Maurizio Leo, viceministro con delega fiscale, ha detto che il nuovo testo verrà portato in Consiglio dei ministri tra febbraio e marzo. Con quali modifiche? Difficile interpretare i rumors, ma certo si interverrà in modo robusto sul periodo transitorio, tanto più che il mitico “transito dei 100 giudici tributari togati alla nuova magistratura tributaria si sta rivelando – e anche questo era prevedibile – un clamoroso flop: pochissime adesioni, con il concreto rischio del fallimento del primo reclutamento; il che si ripercuoterebbe, inevitabilmente, anche sulla formazione dei futuri magistrati vincitori di concorso (quando i concorsi saranno banditi), che sotto la guida dei transitati affidatari dovrebbero effettuare il tirocinio obbligatorio per assumere le funzioni. Una situazione grave ma non seria, per dirla alla Flaiano. Se non si interverrà subito, lo scenario sarà quello di una vera paralisi della giustizia fiscale, che verrà solo provvisoriamente occultata dalla sospensione per 9 mesi dei termini di impugnazione delle pronunce per agevolare le definizioni delle liti pendenti, secondo quanto appena disposto dal Governo. Eppure, con un po’ di buona volontà e a parità di spesa (anzi con forti risparmi) la situazione si potrebbe raddrizzare.

Vediamo dunque rapidamente le due criticità principali e le possibili soluzioni. Il primo punto è l’indipendenza del magistrato tributario. Non è possibile mantenere l’impianto di questa “controriforma”, che accresce la dipendenza dell’organo giurisdizionale dal Mef, vero dominus che sovrintende alle operazioni di reclutamento e vigilanza del “personale giudicante”, modo sprezzante col quale chiama ora i giudici. L’addio alla terzietà e il ridimensionamento sono in sostanza anche formalizzati: i nuovi magistrati tributari verranno nominati dal ministro dell’Economia e delle finanze (con decreto ministeriale), organo governativo, e non più dal Presidente della Repubblica (con decreto del Presidente della Repubblica). In barba alla tripartizione dei poteri di Montesquieu vedremo le sentenze emesse “in nome del Mef” anziché del popolo italiano?

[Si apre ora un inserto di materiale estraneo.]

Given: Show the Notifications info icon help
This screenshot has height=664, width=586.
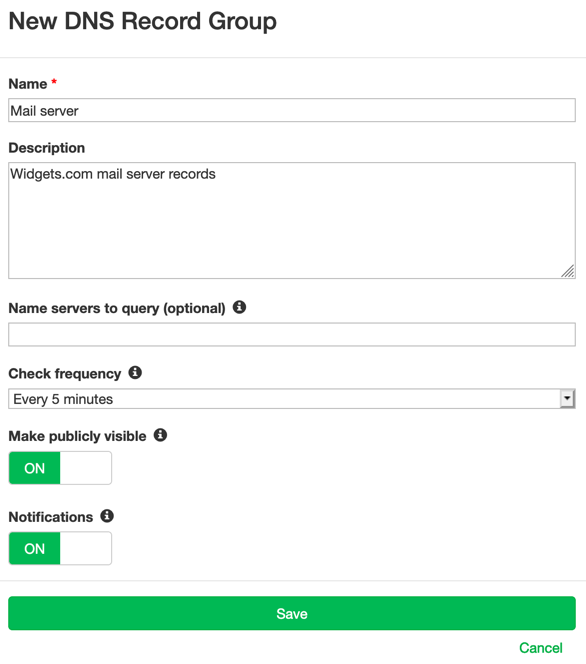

La Corte di giustizia tributaria di I grado di Venezia ha già sollevato dinanzi alla Consulta la questione della legittimità costituzionale di tale svilimento, vista la chiara lesione del principio di terzietà del giudice, che garantisce il cittadino dagli abusi del potere esecutivo; e a prescindere dall’esito del giudizio – che potrebbe anche sfociare in un nulla di fatto, in conseguenza di una eventuale inammissibilità per questioni di rito – è difficile comunque ipotizzare la bocciatura anche di un successivo ricorso alla Corte di giustizia dell’Unione europea sul tema. È assurdo e incompatibile con il diritto comunitario che una parte sostanziale del processo tributario eserciti il controllo su chi deve decidere le sue controversie con il contribuente. Si è tornati indietro di mezzo secolo. Sarebbe dunque doveroso, più che opportuno, che i magistrati tributari – come già avviene per quelli amministrativi e contabili, di cui sono parenti stretti – per tutte le questioni logistiche passassero sotto la presidenza del Consiglio dei ministri.

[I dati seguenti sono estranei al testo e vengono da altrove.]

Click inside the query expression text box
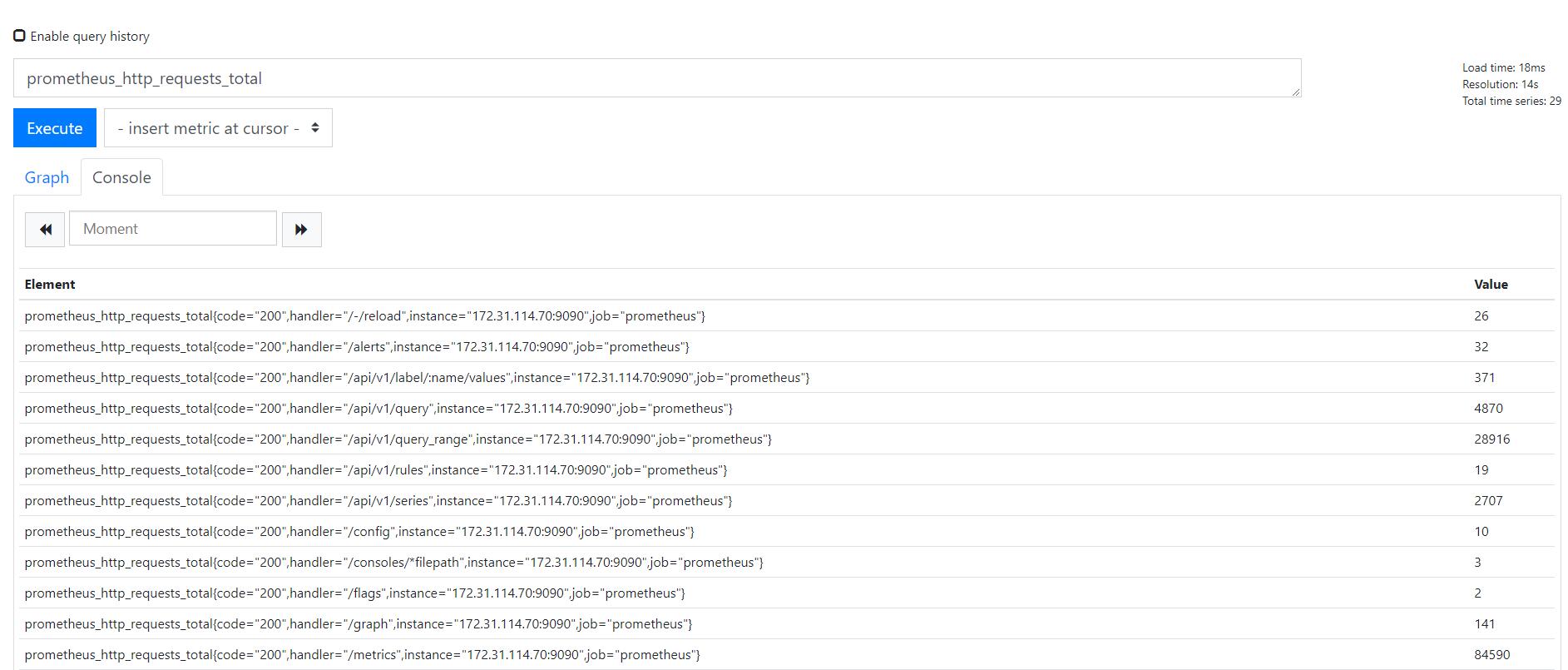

Il secondo aspetto riguarda la necessaria valorizzazione degli attuali giudici tributari ai fini della formazione del primo contingente di magistrati tributari. Al riguardo, la diffidenza del testo della riforma appare palese, ma contraddittoria. Da un lato, infatti, si conferma la permanenza nelle funzioni degli attuali giudici iscritti nel ruolo unico alla data del primo gennaio 2022 (e ci mancherebbe: si voleva forse il totale vuoto di giustizia? Eppure, qualcuno lo aveva ipotizzato). Dall’altro, li si penalizza fortemente dal punto di vista economico, rispetto ai futuri magistrati tributari – con i quali peraltro siederanno nei collegi giudicanti, sullo stesso piano ma con maggior esperienza – che verranno retribuiti come i magistrati ordinari e che saranno privilegiati nella progressione in carriera e sotto diversi altri aspetti (per esempio, accesso alle cariche del Consiglio superiore della giustizia tributaria).

Non tutti sanno che gli attuali giudici tributari, come quelli onorari di altre giurisdizioni, sono dei muletti che tengono su tutta la baracca del contenzioso fiscale con l’esborso di pochi soldi da parte dello Stato. Ricevono infatti un compenso fisso lordo di 391 euro al mese (ma la riforma, bontà sua, ne prevede l’aumento del 130 per cento), oltre a un compenso variabile “monstre” di circa 30 euro lordi a sentenza; roba da far impallidire una Colf (e vergognare lo Stato).

La nuova legge, ai fini del reclutamento dei magistrati a tempo pieno, li distingue per provenienza indirettamente e ingiustificatamente in togati e non, prevedendo solo per questi ultimi la necessità di partecipazione al concorso per diventare magistrati tributari, con una riserva del 30 per cento dei posti nei primi tre concorsi (però solo se presenti da almeno 6 anni nel ruolo unico e non pensionati, specifica l’ineffabile comma 3 dell’articolo 1 della legge 130/2022). Questa pretesa è una pura umiliazione. Nessuno ha ancora chiarito la logica di questa disposizione, peraltro manifestamente discriminatoria. Va ricordato che gli attuali giudici tributari confluiti nel ruolo unico, reclutati tramite concorso per titoli (di studio e di esperienza), svolgono tra loro le stesse funzioni, a prescindere dalla provenienza.

Che succederà, poi, se il giudice tributario non togato che intenderà partecipare al concorso-gioco-dell’oca verrà bocciato agli esami? Niente: potrà tranquillamente continuare ad emettere sentenze tributarie come prima, al prezzo di pochi spiccioli. Dunque, è solo una questione economica. Ma che serietà può mostrare uno Stato che si pone in situazioni del genere? È semplicemente demenziale e offensivo pretendere di assoggettare a un concorso per neolaureati giudici d’estrazione professionale, magari con decenni di esperienza, che peraltro già svolgono la stessa funzione con piena legittimazione da parte dello Stato. E chi mai dovrebbe giudicarne la preparazione, poi? Con quali superiori capacità?

Non vado oltre nelle critiche all’ineffabile regime transitorio (im)previsto dalla legge 130/2022 per non annoiare il lettore. Ma è evidente che il lato organizzativo della riforma fallirà miseramente, se non si avrà il coraggio di ovviare a certe assurdità. Occorre quindi spazzar via questo pattume giuridico, frutto evidentemente di un regolamento di conti del Mef con chi ha mostrato troppa indipendenza a garanzia dei contribuenti, e permettere semplicemente a tutti i giudici tributari del ruolo unico che ne facciano richiesta, senza limitazioni di sorta, il transito al full-time (perché questa è la vera specificità del nuovo magistrato tributario, un giudice a tempo pieno anziché part-time), consentendo così il rapido superamento delle criticità evidenziate.